Но рука, перед тем как погладить,
Задрожит, не узнает меня.
 
1967

Кольцо

 
Вспомни старый трамвай! Среди лязга и пыли
Он летел по кольцу – колесо в колесо.
Ты сходил, он сходил, вы куда-то сходили,
Вы трамвайной судьбы размыкали кольцо.
 
 
Вы клубились по жизни, теряя друг друга,
Рты и души кривила вам ярость борьбы.
Но остался один, не сорвавшийся с круга,
Не постигший разогнутых линий судьбы.
 
 
Каждый день, каждый час вы сменяли друг
                друга.
Вот твоя остановка. Приехал, вставай!
Показалось, что не было жизни вне круга,
Человеку, водившему этот трамвай.
 
 
Показалось, что в мире всегда он пребудет,
Этот замкнутый круг, этот бег без конца.
Но трамвай изломался, стал пылью. А люди
И не знали о том человеке кольца.
 
 
Между тем говорили, что каждое утро
Где-то в городе кружится некий старик.
Остановится, пальцем поманит – как будто
Что-то хочет сказать, изо рта только скрип.
 
 
И нелепым волчком он упал среди улиц,
Притворился ли мертвым иль кончил свой век?
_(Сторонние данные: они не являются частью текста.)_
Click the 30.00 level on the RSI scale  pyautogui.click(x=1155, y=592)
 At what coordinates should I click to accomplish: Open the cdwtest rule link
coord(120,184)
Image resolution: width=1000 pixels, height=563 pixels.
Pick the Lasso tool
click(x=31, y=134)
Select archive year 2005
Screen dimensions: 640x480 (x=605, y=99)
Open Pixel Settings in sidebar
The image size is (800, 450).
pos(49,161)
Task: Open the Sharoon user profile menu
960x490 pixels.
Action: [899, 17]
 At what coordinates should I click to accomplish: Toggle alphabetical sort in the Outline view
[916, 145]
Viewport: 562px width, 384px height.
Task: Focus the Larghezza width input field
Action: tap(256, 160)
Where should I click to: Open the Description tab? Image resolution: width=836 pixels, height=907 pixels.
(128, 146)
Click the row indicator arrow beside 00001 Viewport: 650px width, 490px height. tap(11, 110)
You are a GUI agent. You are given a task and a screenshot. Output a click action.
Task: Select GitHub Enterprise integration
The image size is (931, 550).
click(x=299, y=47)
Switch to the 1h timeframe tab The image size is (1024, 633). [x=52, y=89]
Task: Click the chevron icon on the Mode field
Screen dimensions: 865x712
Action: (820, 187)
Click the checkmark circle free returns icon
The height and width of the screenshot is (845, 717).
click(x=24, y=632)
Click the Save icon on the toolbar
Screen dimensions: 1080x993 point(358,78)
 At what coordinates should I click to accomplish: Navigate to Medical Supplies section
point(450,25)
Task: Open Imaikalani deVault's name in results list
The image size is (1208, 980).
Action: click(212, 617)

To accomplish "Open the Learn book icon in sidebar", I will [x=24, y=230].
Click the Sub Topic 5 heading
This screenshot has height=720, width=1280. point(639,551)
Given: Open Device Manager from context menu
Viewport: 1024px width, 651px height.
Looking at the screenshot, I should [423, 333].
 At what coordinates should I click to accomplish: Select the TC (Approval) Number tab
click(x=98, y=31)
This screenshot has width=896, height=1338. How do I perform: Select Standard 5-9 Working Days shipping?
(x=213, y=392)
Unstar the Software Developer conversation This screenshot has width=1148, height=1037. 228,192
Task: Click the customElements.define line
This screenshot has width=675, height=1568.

Но его башмаки на ногах шевельнулись,
Поднялись и продолжили прерванный бег.
 
 
Башмаки! В эту чушь ни один не поверил.
Самый храбрый слегка изменился в лице.
Башмаки? Подтащил башмаки и примерил
И пошел против воли метаться в кольце.
 
 
Ты кричала, любовь! Он тебя не услышал.
Неизменному другу не подал руки.
Растворился, исчез, но из круга не вышел.
И продолжили дьявольский бег башмаки.